= Ralph D. Scurfield =

Canadian businessman

Ralph D. Scurfield (born March 1956) is the CEO, President, and majority shareholder of Sunshine Village Corporation.

The oldest of seven children of Ralph T. and Sonia Scurfield. Ralph and his brothers and sisters grew up in Calgary, Alberta. He is best known as the owner and operator of Banff's Sunshine Village Ski & Snowboard Resort. He is also a director of Jasper's Marmot Basin; in which Sunshine Village has a major shareholding.

Scurfield holds a B.A. from University of Alberta, a J.D. from Gonzaga University, a Certificate in Tourism Management from Simon Fraser University and a Certificate in Management Studies from the University of Oxford Advanced Management Program. He is a member of the Law Society of Alberta and State Bar of California.
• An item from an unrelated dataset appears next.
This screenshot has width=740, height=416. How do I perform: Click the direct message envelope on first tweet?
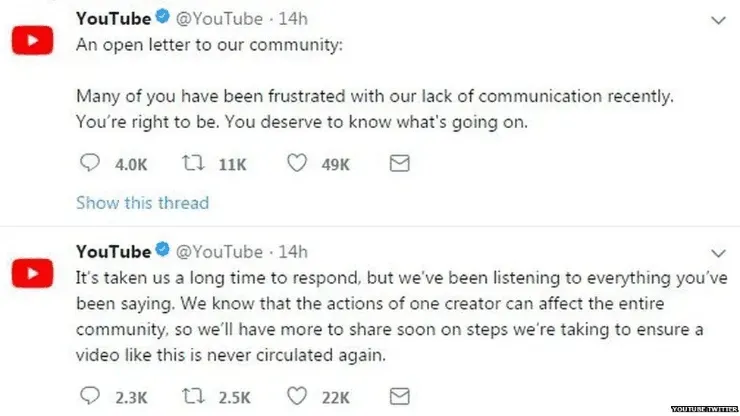tap(399, 163)
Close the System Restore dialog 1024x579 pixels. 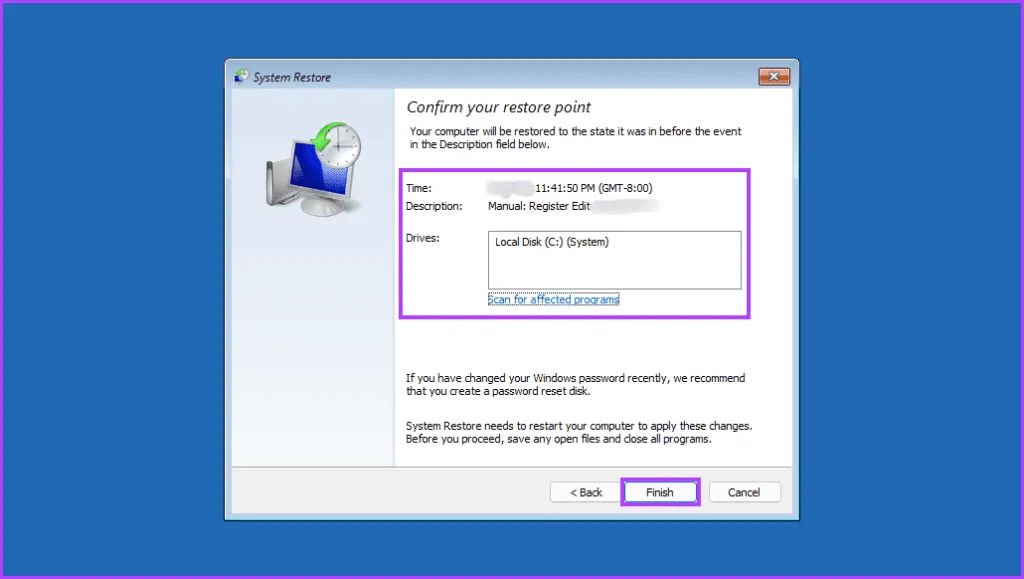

He is a member of WPO/YPO

Scurfield has considerable experience in the areas of tourism, finance and independent business. He was a finalist in the 1996 Prairie Region Entrepreneur of the Year Award. Scurfield has served on private sector boards in the hotel, oil and gas, and financial services industries, as well as on tourism associations. He served on the Canadian Forces Liaison Council (Alberta) from 2002–08 and was awarded the Alberta Centennial Medal in 2005.

He served as a Director of ATB Financial for seven years and was vice-chair of the Audit committee as the "bank" transformed from an agency of the Alberta government to a Crown Corporation. He also served on the Governance Committee and H.R. Committee of the ATB Financial Board.

He has worked extensively since 1981, with the Canadian federal government and Parks Canada to improve both world-famous ski resorts; Sunshine Village in Banff National Park and Marmot Basin in Jasper National Park. In October 1994, Scurfield addressed the Canadian Senate Committee on Energy, The Environment and Natural Resources.

Scurfield has, on several occasions, shown his support to help raise funds to protect North American waterways through Robert F. Kennedy, Jr.’s Waterkeeper Alliance, and he is also a long time supporter of the Dave Irwin Foundation for Brain Injury Recovery in support of his long-time friend Dave Irwin.